Por ejemplo, muchas veces sufrimos, o nos embarga como un sentimiento de desánimo, o de agobio, o de fatiga interior, y no hay a primera vista una explicación externa clara, porque no hemos tenido ningún contratiempo serio, ni tenemos hambre, ni sed, ni sueño, ni nos faltan la salud o las comodidades que son razonables.
Sin embargo, hay que pensar que es precisamente la decepción es la que nos brinda la oportunidad de mejorar y ser más felices. Igual que el dolor físico tiene la inestimable utilidad de avisar de que algo en nuestro cuerpo no va bien, esos dolores de que hablamos nos advierten de que algo en nuestro interior debe cambiar. Es positivo —además de natural— que notemos con intensidad el peso de nuestros errores: si no fuera así, sería muy difícil que nos corrigiéramos.
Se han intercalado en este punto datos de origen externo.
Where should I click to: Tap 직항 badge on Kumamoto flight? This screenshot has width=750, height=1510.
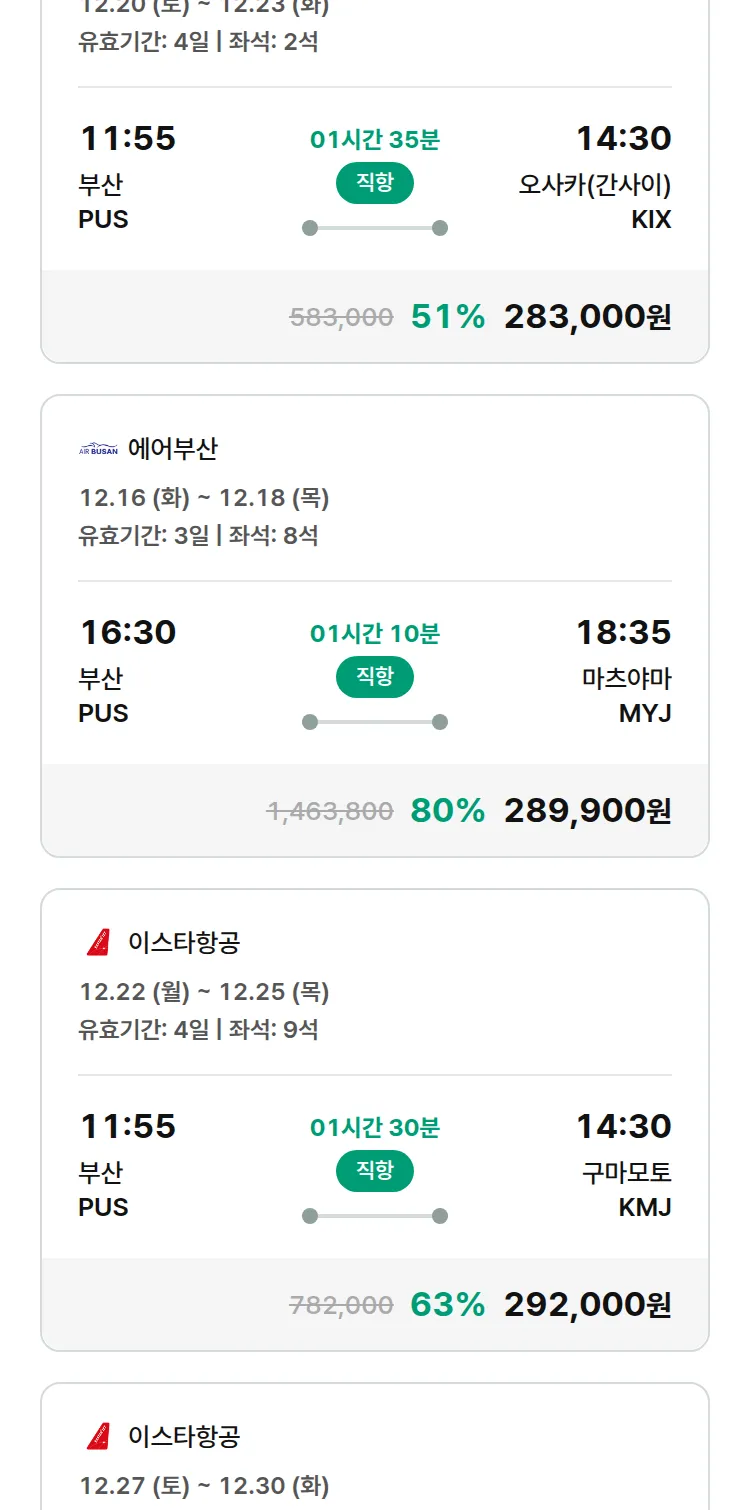[x=374, y=1171]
Quizá el aprendizaje más duro de la vida sea el de la decepción: aceptar que las cosas, empezando por la realidad de nosotros mismos, no son como las queríamos, como las pensábamos, o como nos las habían contado; que las cosas no son tan sencillas, que la vida no es tan fácil. Pero, como ha escrito Enrique Rojas[14]La conquista de la felicidad no es algo a lo que se llega de modo improvisado o casual; se alcanza tras un largo esfuerzo sobre nosotros mismos, es como una obra de ingeniería personal continuada.